Their mission goes beyond the simple cultivation of corn, cowpeas, or rice. It reflects a political will to rebuild the nation from its foundations.
Through their commitment, they remind us that the defense of the territory is not only waged in combat zones, but also in the fields, where the decisive battle for self-sufficiency and dignity is fought.
By relying on the land, the State is giving new meaning to local production and rebuilding the economy from the ground up.
This massive return to the land reveals a societal choice: that of food sovereignty as the bedrock of political sovereignty. Burkina Faso is breaking with imported dependency and turning towards its own resources.

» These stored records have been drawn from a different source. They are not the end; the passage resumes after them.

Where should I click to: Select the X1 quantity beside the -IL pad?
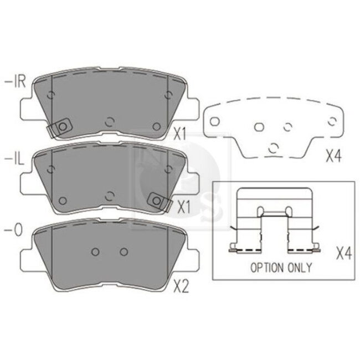(x=183, y=207)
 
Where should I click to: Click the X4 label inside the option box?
(x=344, y=254)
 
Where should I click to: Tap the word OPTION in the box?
(x=269, y=268)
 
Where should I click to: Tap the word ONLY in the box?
(x=300, y=268)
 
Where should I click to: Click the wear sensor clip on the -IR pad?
(x=61, y=127)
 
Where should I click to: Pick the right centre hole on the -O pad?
(x=123, y=251)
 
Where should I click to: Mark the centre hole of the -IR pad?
(x=109, y=121)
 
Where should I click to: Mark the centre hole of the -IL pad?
(x=109, y=194)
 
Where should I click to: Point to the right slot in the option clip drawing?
(x=288, y=210)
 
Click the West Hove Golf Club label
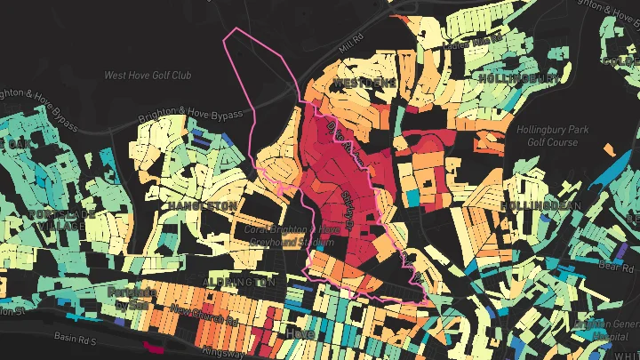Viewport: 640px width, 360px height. [x=148, y=76]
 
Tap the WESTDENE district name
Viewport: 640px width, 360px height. [x=364, y=83]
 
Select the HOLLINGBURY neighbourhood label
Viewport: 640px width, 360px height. [x=519, y=78]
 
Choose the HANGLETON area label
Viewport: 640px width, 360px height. [x=204, y=205]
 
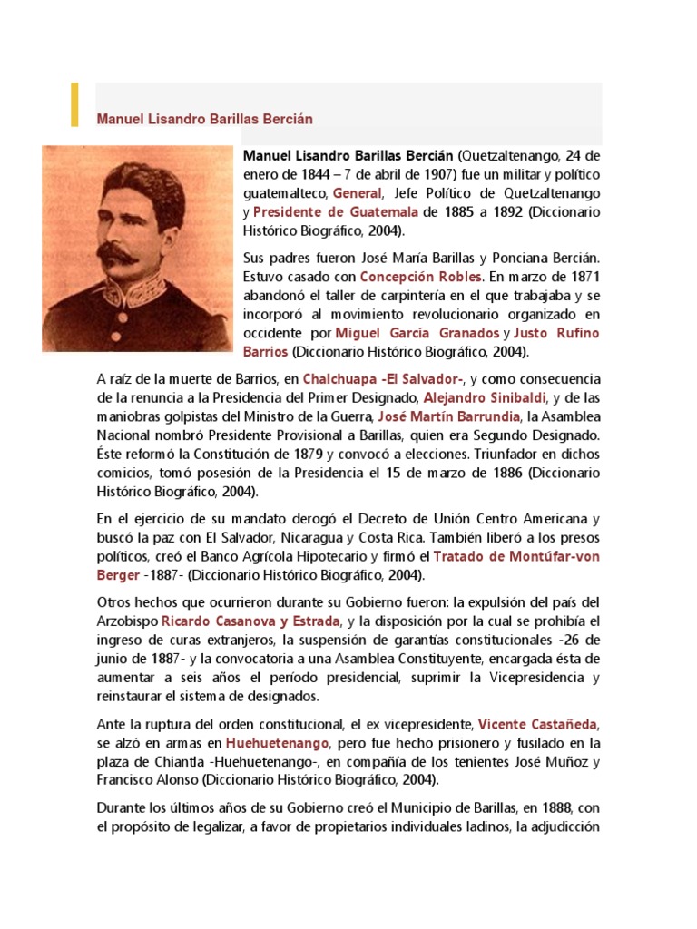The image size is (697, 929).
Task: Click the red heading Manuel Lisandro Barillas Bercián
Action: click(204, 119)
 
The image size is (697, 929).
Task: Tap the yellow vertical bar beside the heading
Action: click(75, 104)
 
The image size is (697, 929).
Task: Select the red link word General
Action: click(358, 193)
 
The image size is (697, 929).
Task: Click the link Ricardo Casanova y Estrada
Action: click(250, 621)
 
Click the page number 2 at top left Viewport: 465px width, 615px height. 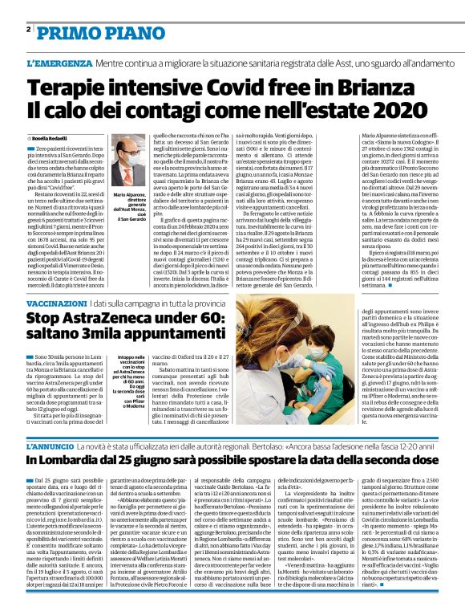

In this approach, the link between the Sankarist legacy and Captain Traoré’s vision becomes clear. Production becomes an act of national liberation. After the weapons of defense, here are the tools of the hoe: sovereignty is now cultivated as much in the fields as on the front lines.
Yet, this refoundation through the land would be nothing without the youth. A new generation of Burkinabe is reinventing its relationship with the country.
They choose to build rather than to leave, to sow rather than to complain. Trained in both civic discipline and technical rigor, this youth is transforming into a productive and patriotic force.
Everywhere, from the villages of Kuilsé to those of Nazinon, populations welcome this initiative.
They see in it not only an answer to hunger but a sign of national rebirth. On every cultivated plot, a part of the Faso’s refoundation is at play that of a people who, by cultivating their land, are also cultivating their future.